Top of DATA TO EXAMINE

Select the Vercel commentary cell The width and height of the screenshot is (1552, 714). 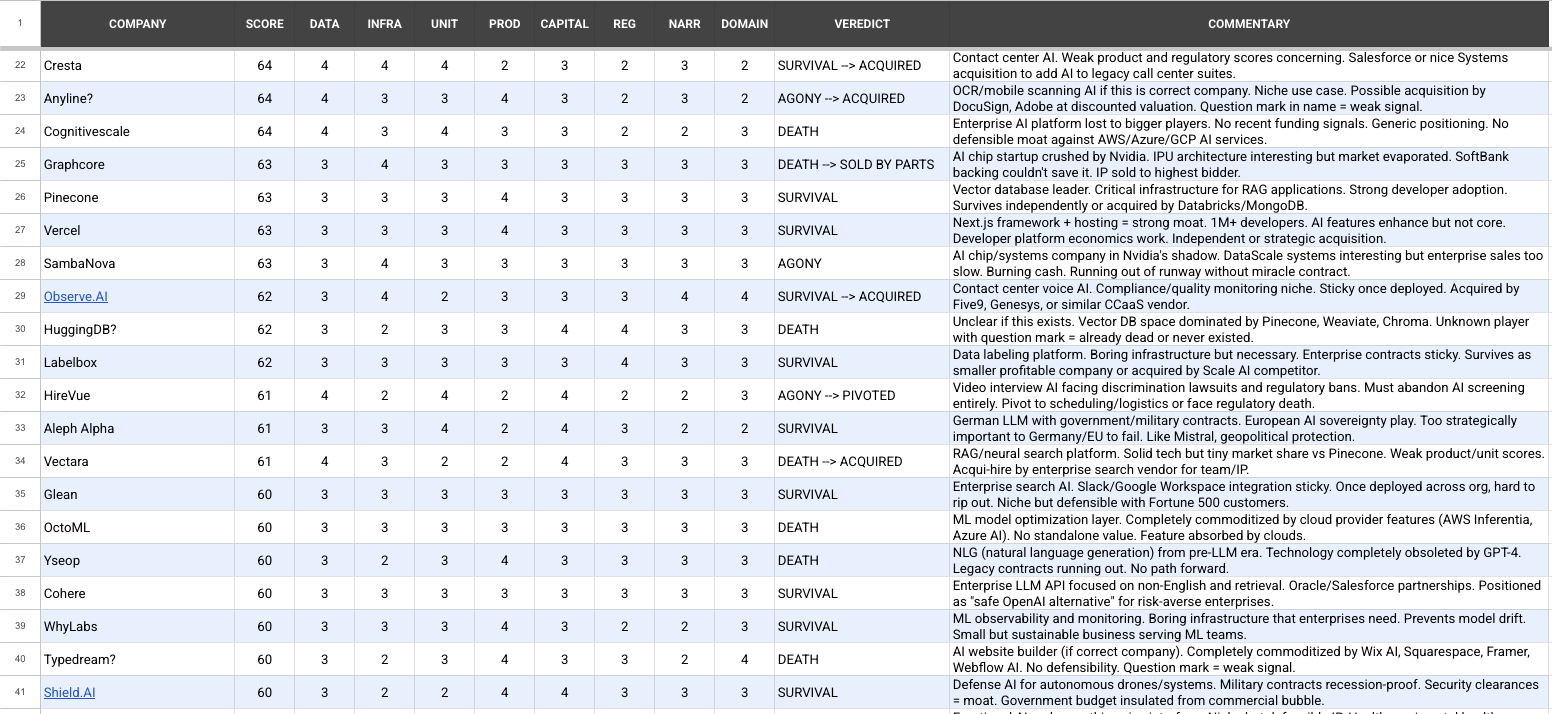tap(1249, 231)
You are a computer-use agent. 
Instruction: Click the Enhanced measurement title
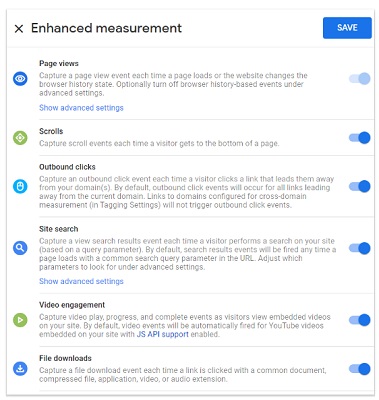[106, 28]
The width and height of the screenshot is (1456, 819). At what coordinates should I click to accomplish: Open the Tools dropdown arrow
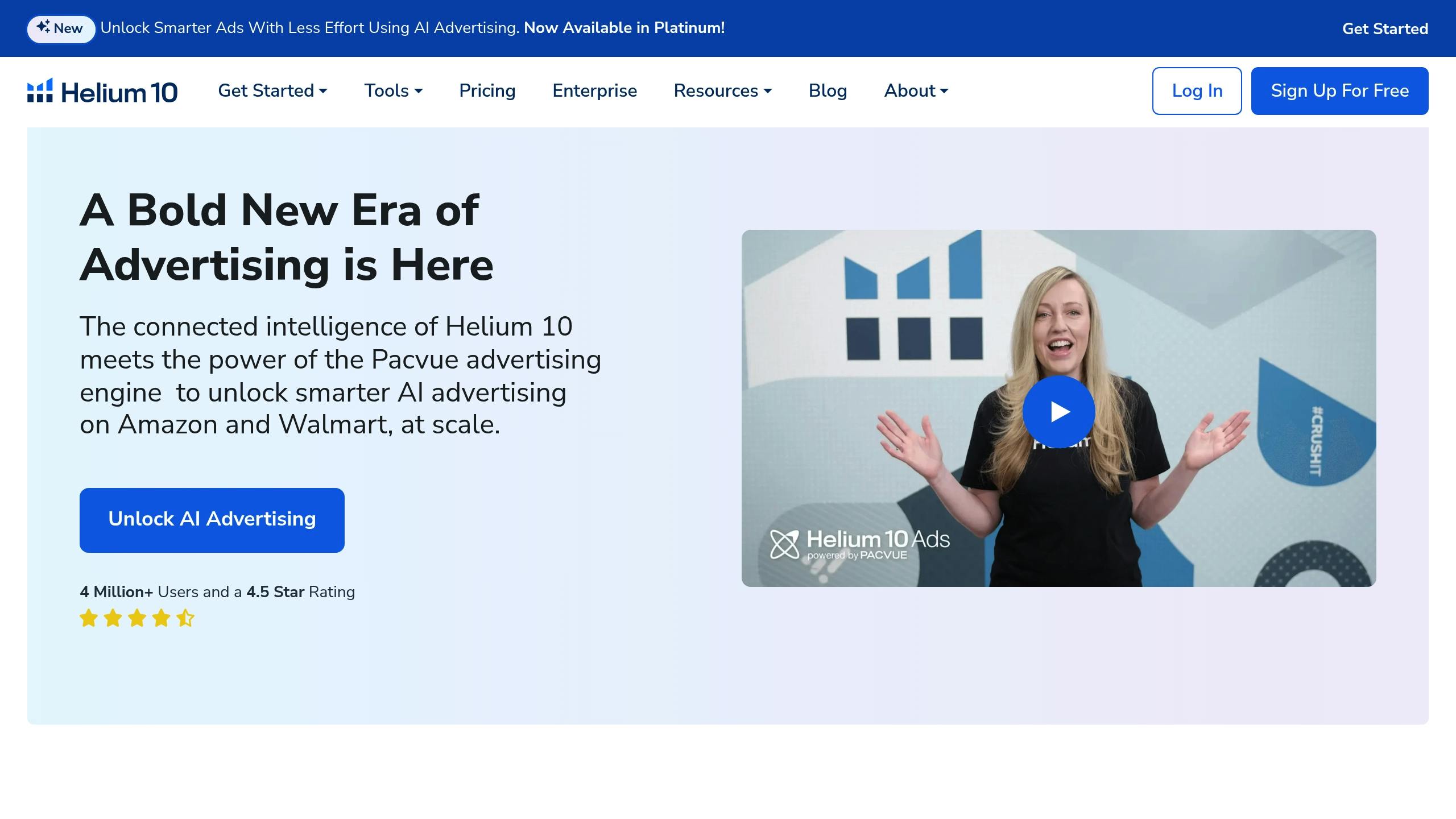pyautogui.click(x=419, y=91)
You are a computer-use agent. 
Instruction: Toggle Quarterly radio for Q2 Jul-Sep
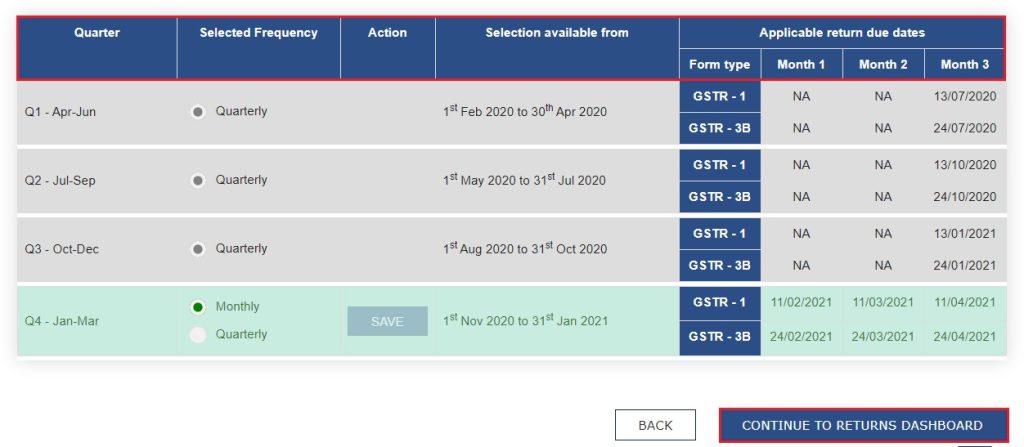[x=198, y=180]
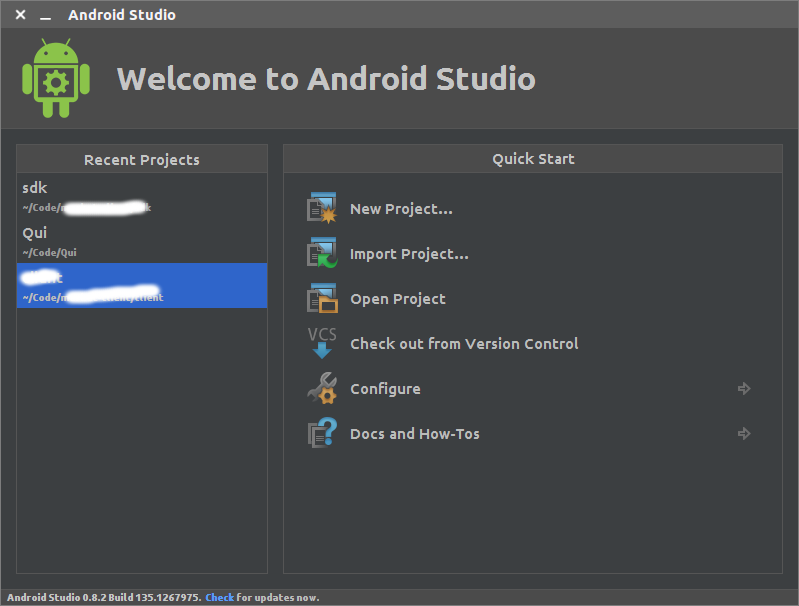Click the green Android Studio logo
This screenshot has width=799, height=606.
pyautogui.click(x=56, y=79)
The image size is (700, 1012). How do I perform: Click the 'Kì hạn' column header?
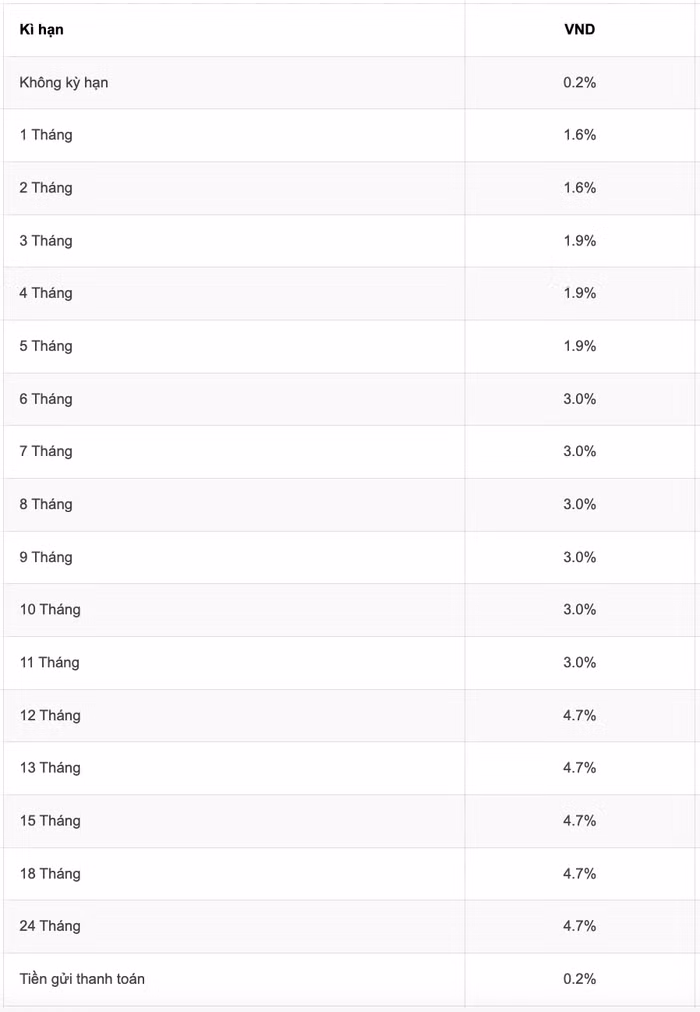click(x=41, y=30)
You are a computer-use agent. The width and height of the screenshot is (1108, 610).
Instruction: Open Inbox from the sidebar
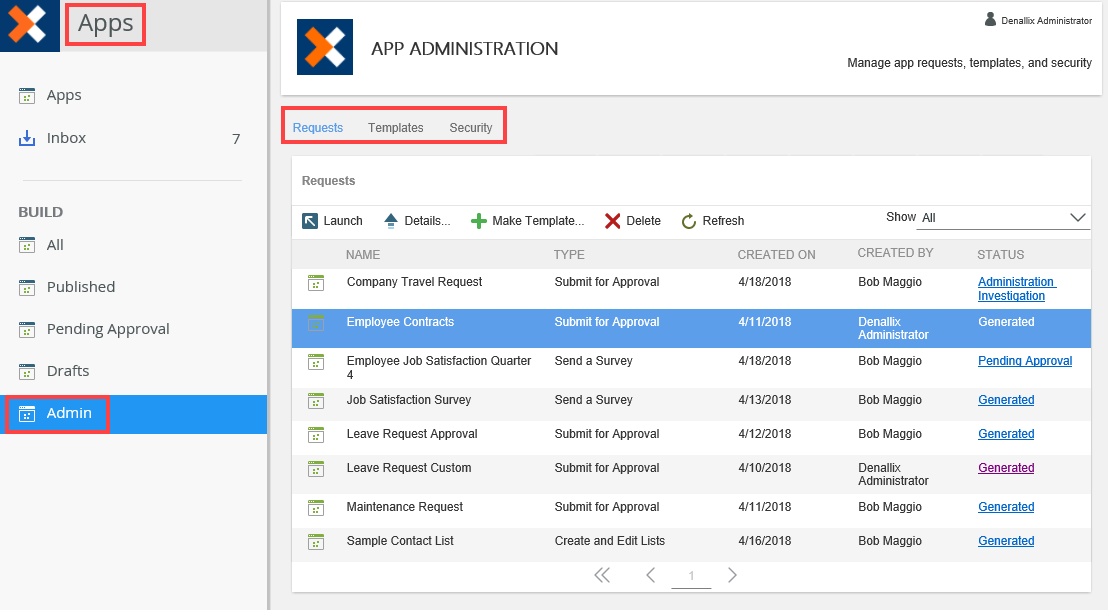click(x=66, y=138)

Bottom of DATA TO EXAMINE

• **WHAT TO WORK ON**
From the line containing "You are a computer-use agent. The" down to the last line of the entries above, copy each line exactly and nothing more. Leave pictures out.

• **SOLUTION**
You are a computer-use agent. The width and height of the screenshot is (1108, 610).
Instruction: Open Inbox from the sidebar
click(x=66, y=138)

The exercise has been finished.